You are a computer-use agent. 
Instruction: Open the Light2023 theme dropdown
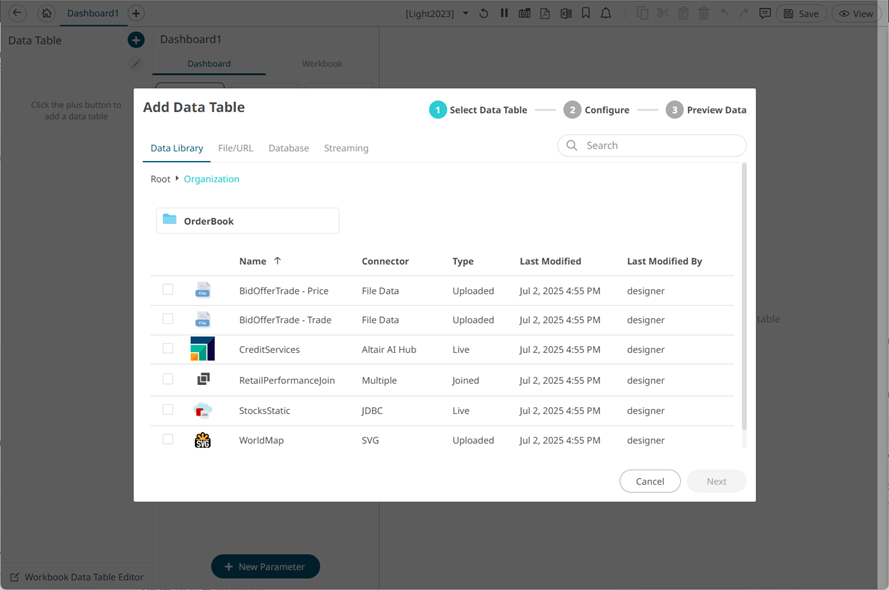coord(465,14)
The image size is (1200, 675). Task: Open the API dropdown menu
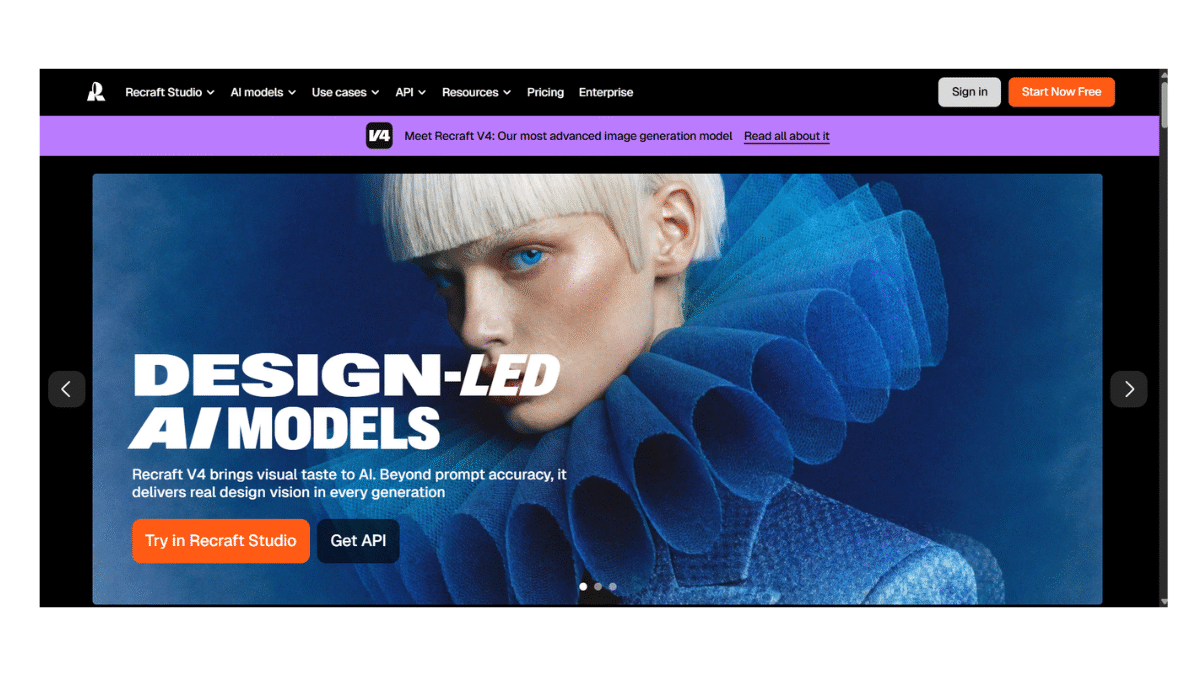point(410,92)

------------------------------

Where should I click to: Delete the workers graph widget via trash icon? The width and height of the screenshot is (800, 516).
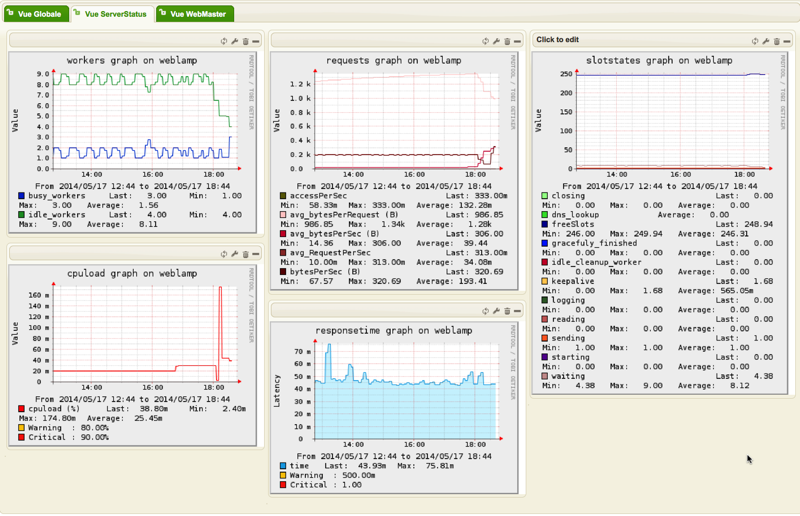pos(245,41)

------------------------------

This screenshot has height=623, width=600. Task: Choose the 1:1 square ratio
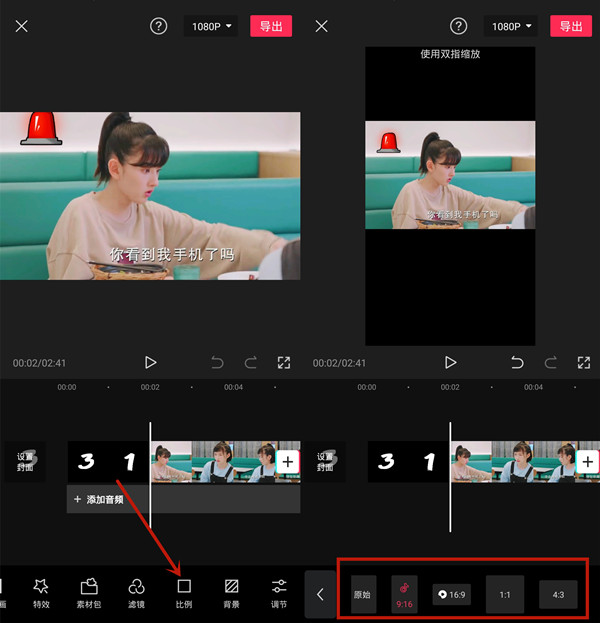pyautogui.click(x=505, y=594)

------------------------------

> **Given problem**: Recast the rows as a numbered list, starting at the line that contains "This screenshot has" and stopping after the line that contains "pyautogui.click(x=505, y=594)". Skip blank lines and leave the pictures out.

> **Output of the exercise**:
1. This screenshot has height=623, width=600. Task: Choose the 1:1 square ratio
2. pyautogui.click(x=505, y=594)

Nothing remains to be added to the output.